On the 175th anniversary of the end of British control of the Hawaiian Kingdom, a sculpture of Kamehameha III is dedicated at Thomas Square.
People gather Tuesday at Thomas Square for the dedication of the Kamehameha III sculpture near a a new sign bearing the inscription, “Ua Mauke Ea o ka ʻĀina i ka Pono” (“The sovereignty of the kingdom continues because we are righteous”).
A huge Hawaiian flag swirls on the mauka side of Thomas Square during the sculpture dedication exactly 175 years after five months of British control ended with control of the kingdom returned to King Kamehameha III.
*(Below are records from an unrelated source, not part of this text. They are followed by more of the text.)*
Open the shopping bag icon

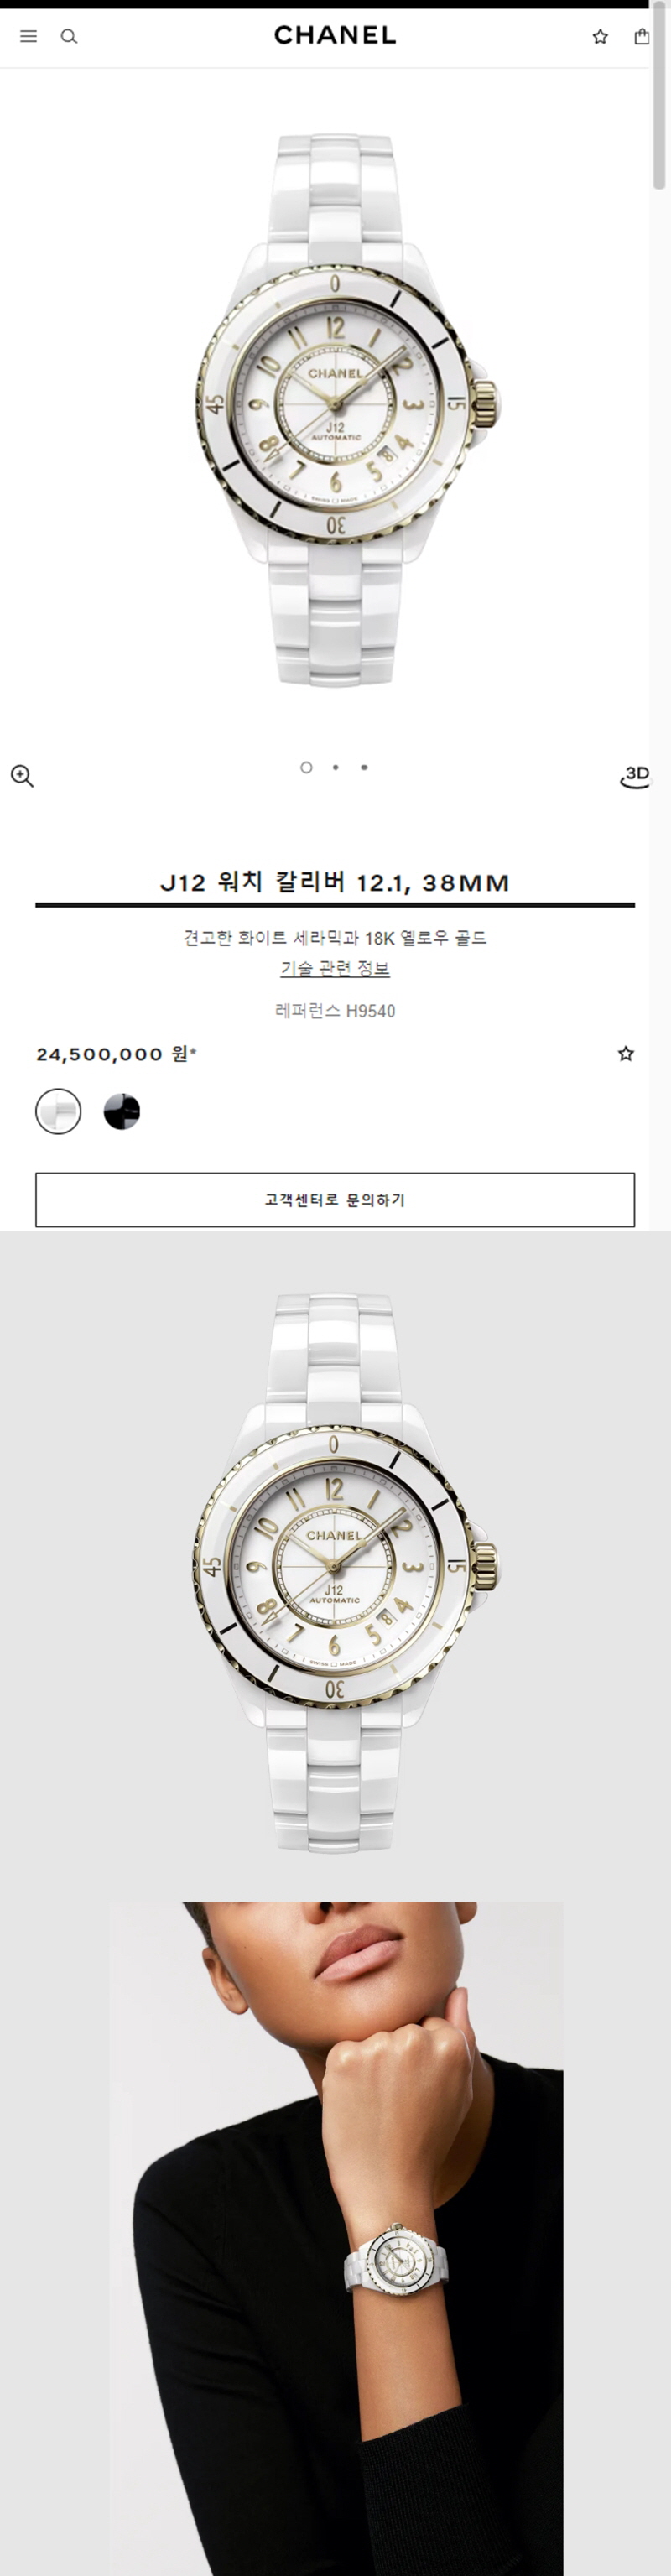click(641, 36)
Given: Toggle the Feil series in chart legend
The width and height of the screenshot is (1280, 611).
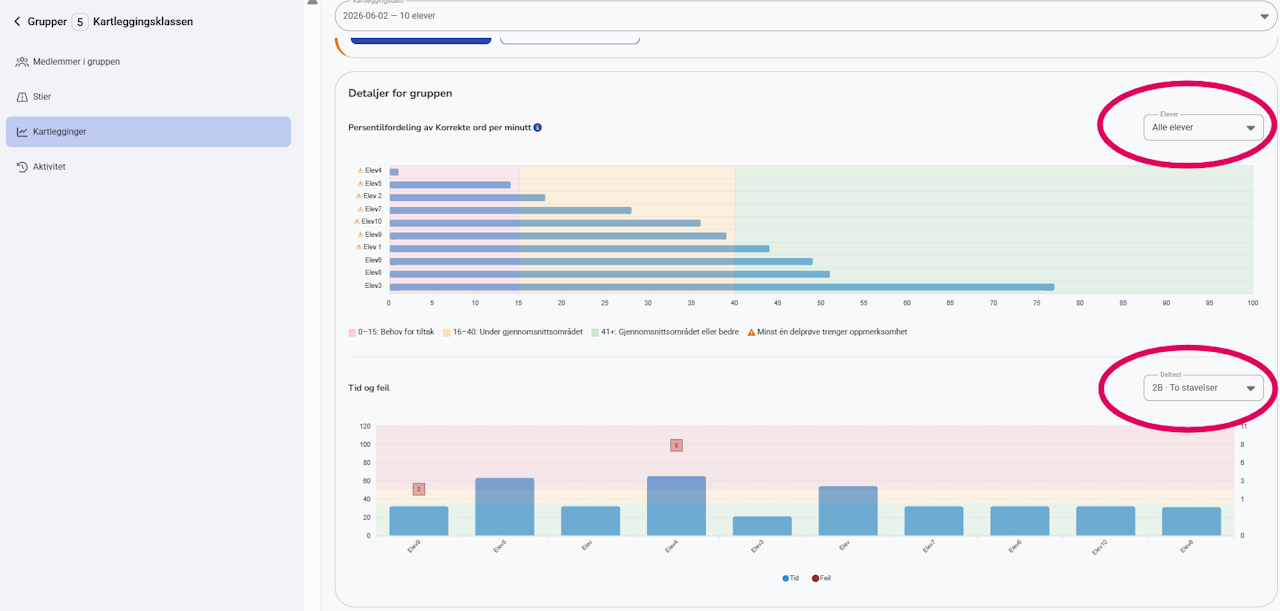Looking at the screenshot, I should [x=821, y=578].
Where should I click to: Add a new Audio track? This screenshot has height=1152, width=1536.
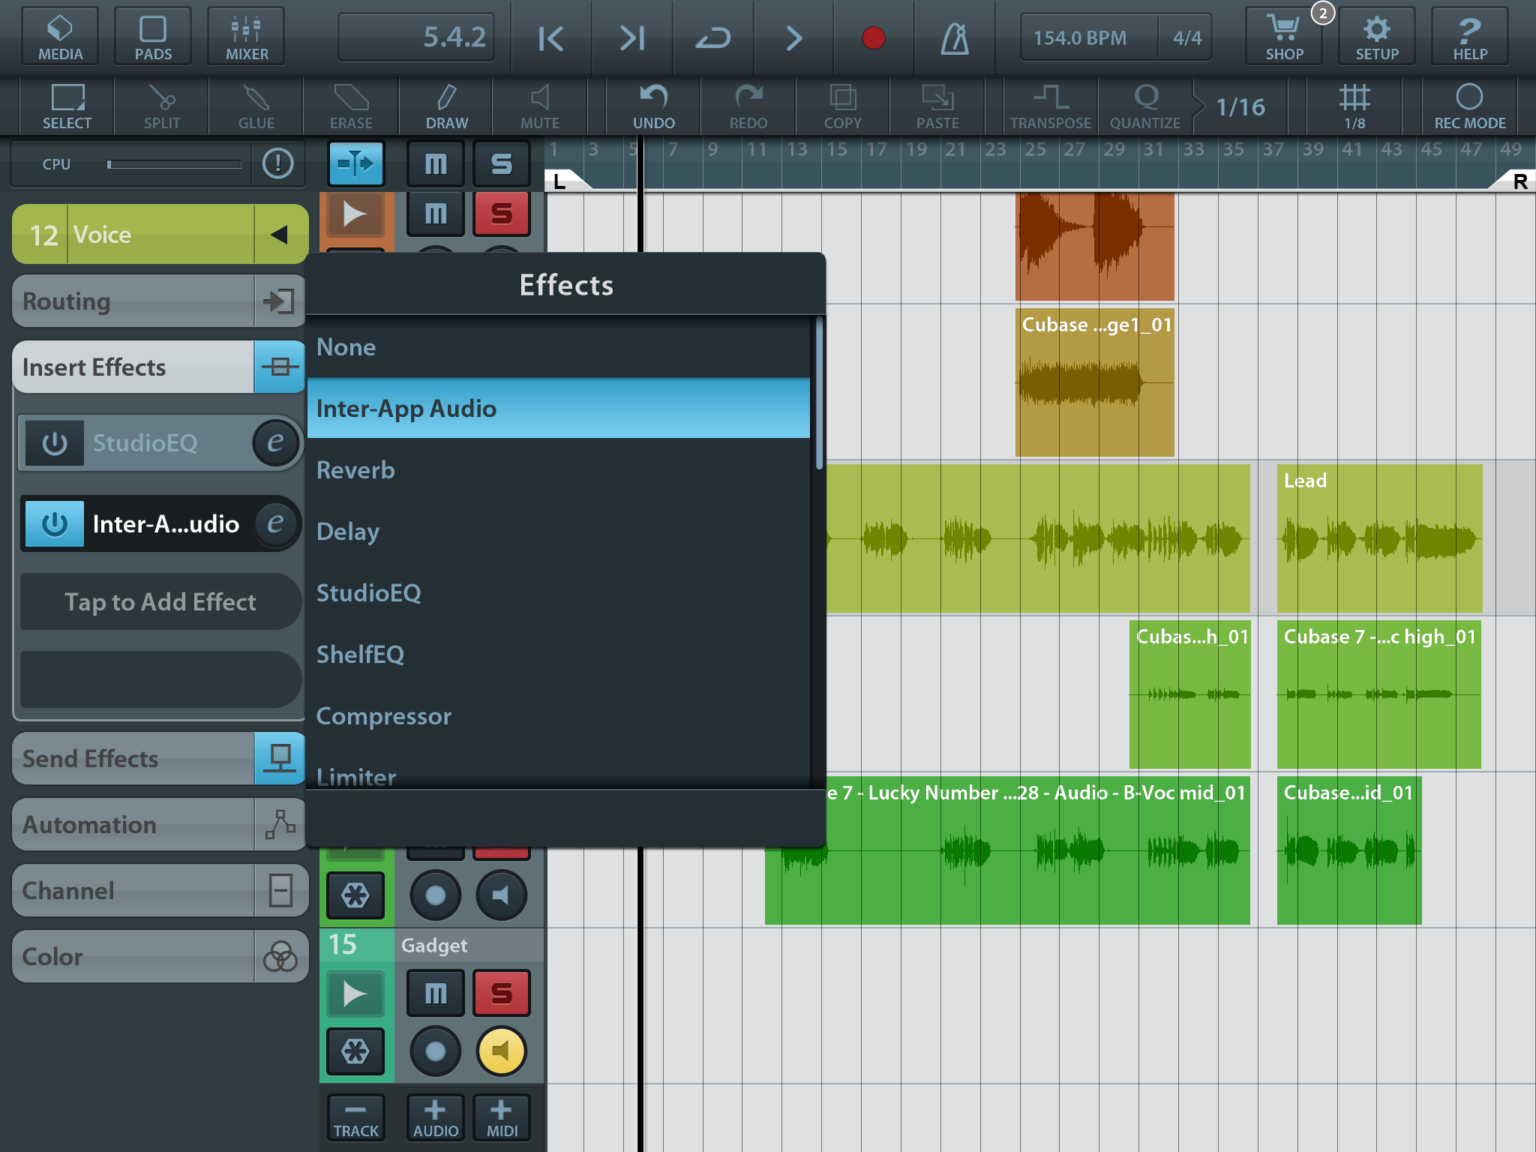point(435,1117)
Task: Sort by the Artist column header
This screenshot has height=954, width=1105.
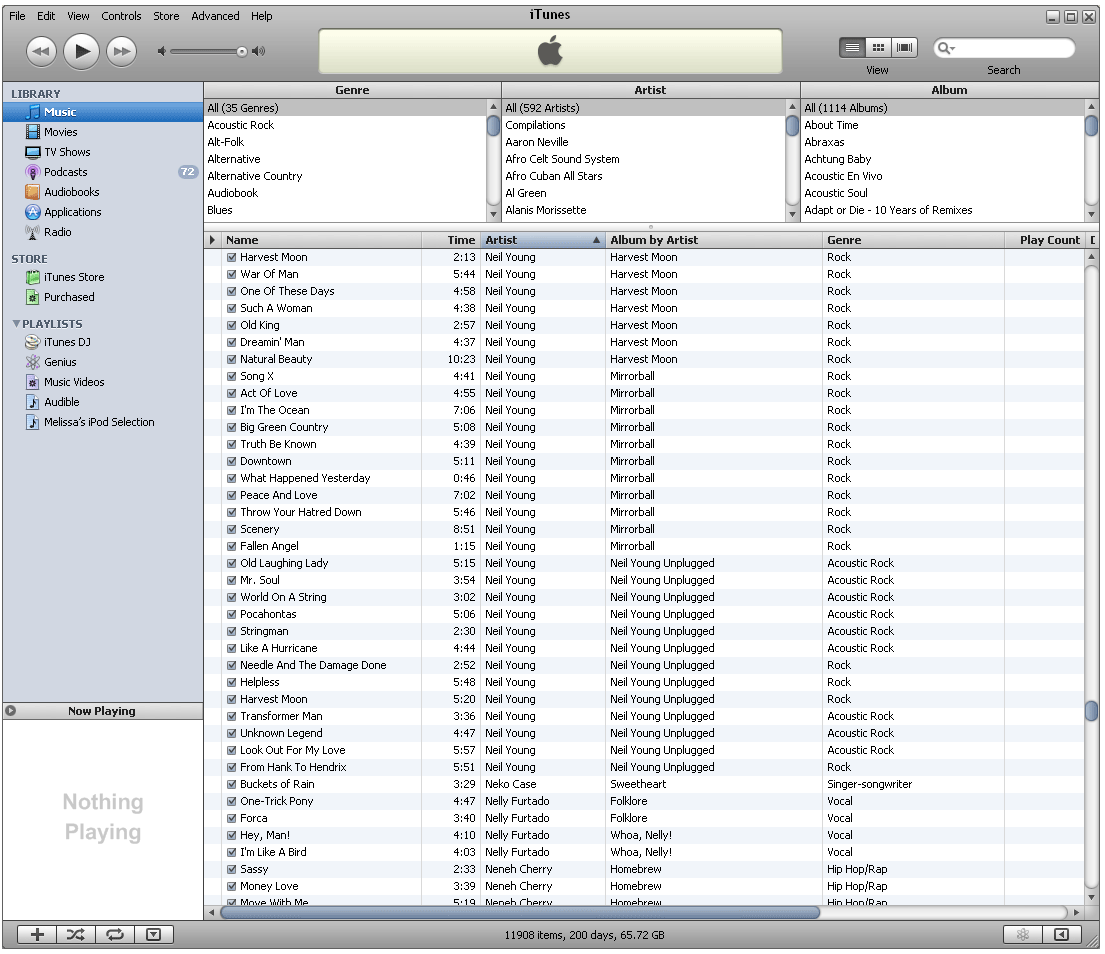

People take their seats for the dedication ceremony at Thomas Square, where a $1 million-plus restoration project is ongoing.
Honolulu Mayor Kirk Caldwell, seated at right front among a group that includes sculptor Thomas Jay Warren, center.
Dancers from Na Pualei O Likolehua under the direction of Kumu Hula Niuli’i Heine perform during the dedication.
Honolulu firefighters approach the sculpture in a pass-and-review gesture of respect. Kamehameha III founded the fire department in 1850.
The dedication ceremony included a re-enactment of the lowering of the British flag and the raising of the Hawaiian flag by members of the Hawaii Civil War Round Table.
The Hawaiian flag flies alone at Thomas Square.